別に、劇団☆新感線の舞台みたいに笑いたいわけじゃないので、別にいいんだけど。
それに、笑えなかったからダメな舞台だったとは言ってない。
ぼくのドひいき役者、藤原竜也と麻実れいの初タッグ、というのもあったし、それに実力派の面々が絡んでくるので、重っくるしいながらも、ずんずんと引き込まれていったのも事実だったし。
ただ、あの『ロマンス』を演出した栗山民也が演出する『かもめ』が、これなの? という、ちょっとダマされたような(こらこらこら!)感じがしただけだ。
役者についてだが、「翻訳劇」独特のセリフ回しを、まるで「普段からこうやってしゃべってます!」ぐらいの勢いで“自分の言葉として”しゃべってる麻実を始め、鹿賀丈史、それから中嶋しゅう、藤木孝などの面々には、もう、感心するほかなし。
特に、中嶋の「いかにもベテラン新劇俳優」といった声の渋さにはヤラれた。ドルン医師ってキャラは、一人達観して他の登場人物たちを俯瞰から見ているような感じがある。その感じに、その声がぴったりはまってる。

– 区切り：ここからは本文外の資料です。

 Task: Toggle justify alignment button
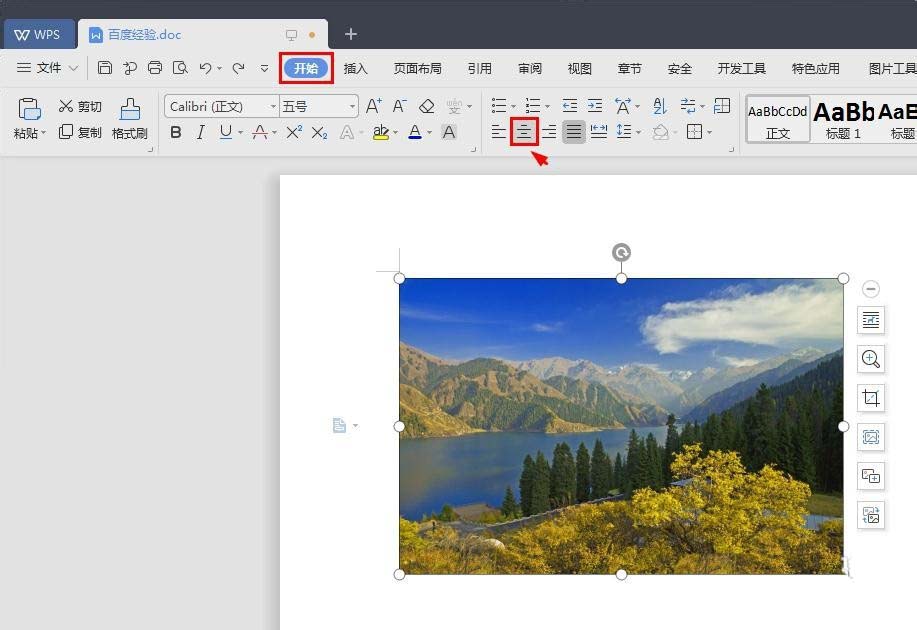point(573,132)

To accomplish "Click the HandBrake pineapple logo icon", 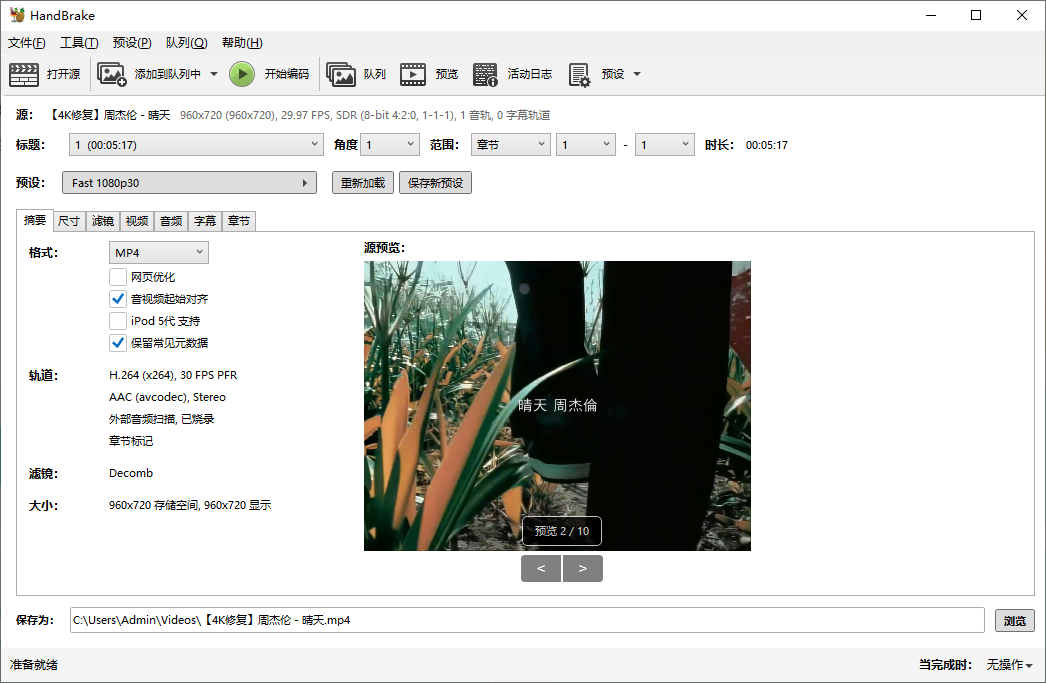I will (x=17, y=14).
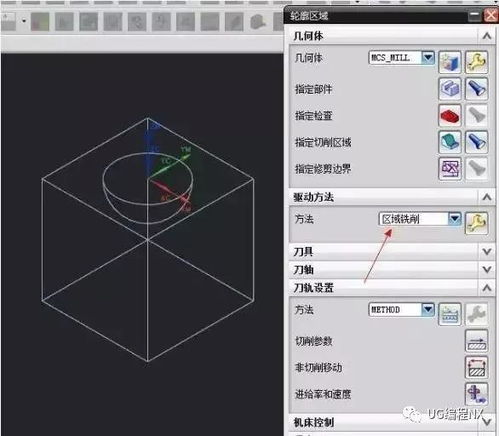
Task: Click the wrench edit icon next to 区域铣削
Action: pos(476,223)
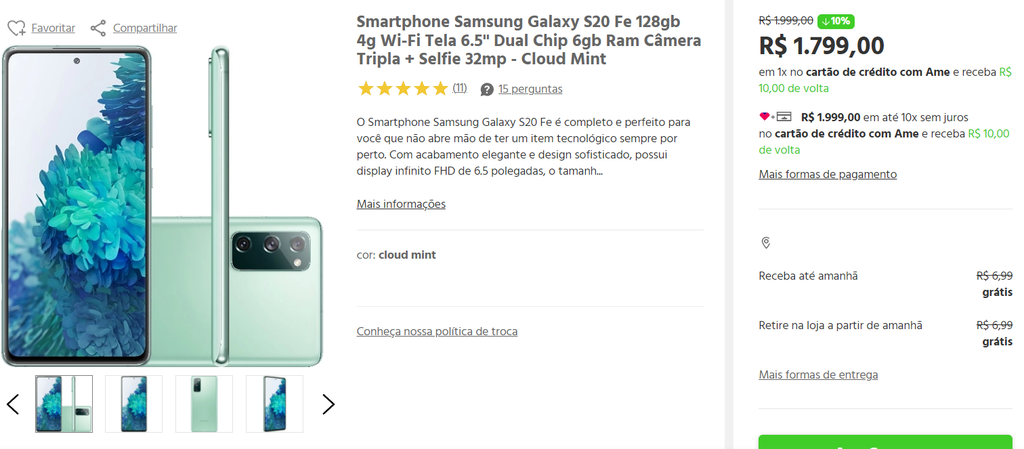The width and height of the screenshot is (1024, 449).
Task: Expand Mais formas de pagamento
Action: click(x=827, y=174)

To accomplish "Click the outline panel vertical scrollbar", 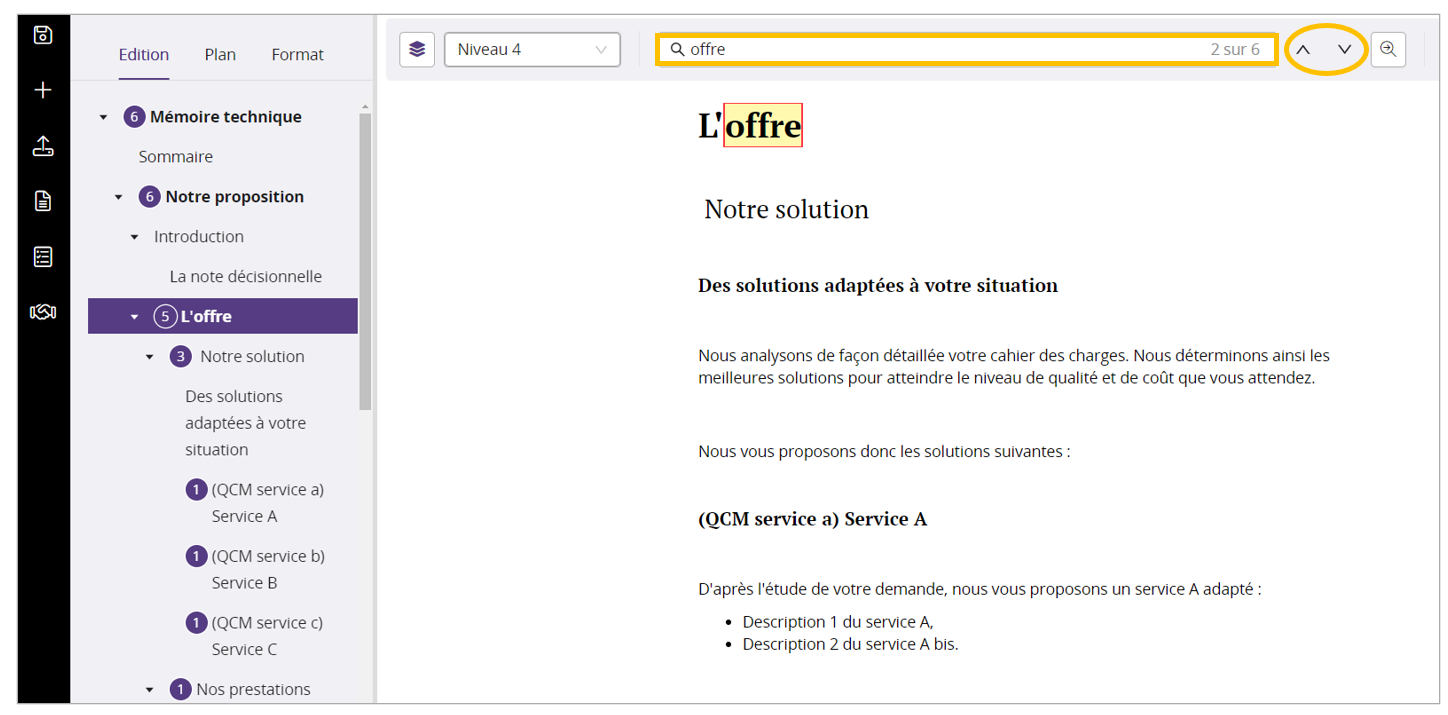I will (365, 260).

そのドルンに密かに言い寄るポリーナの藤田弓子。そうか、ポリーナって、実は「くずれた色気の熟女」じゃなくて、一見害のなさそうな(おい)おばちゃんなんだ。そういうおばちゃんがこうやって恋に突き進むから、危険な香りになるんだ、と分かった。
この辺の方たち、さすがであった。
で、さりげに今名前の出なかった若い女優二人だが、決して悪かったのではなく、むしろ、特筆したい。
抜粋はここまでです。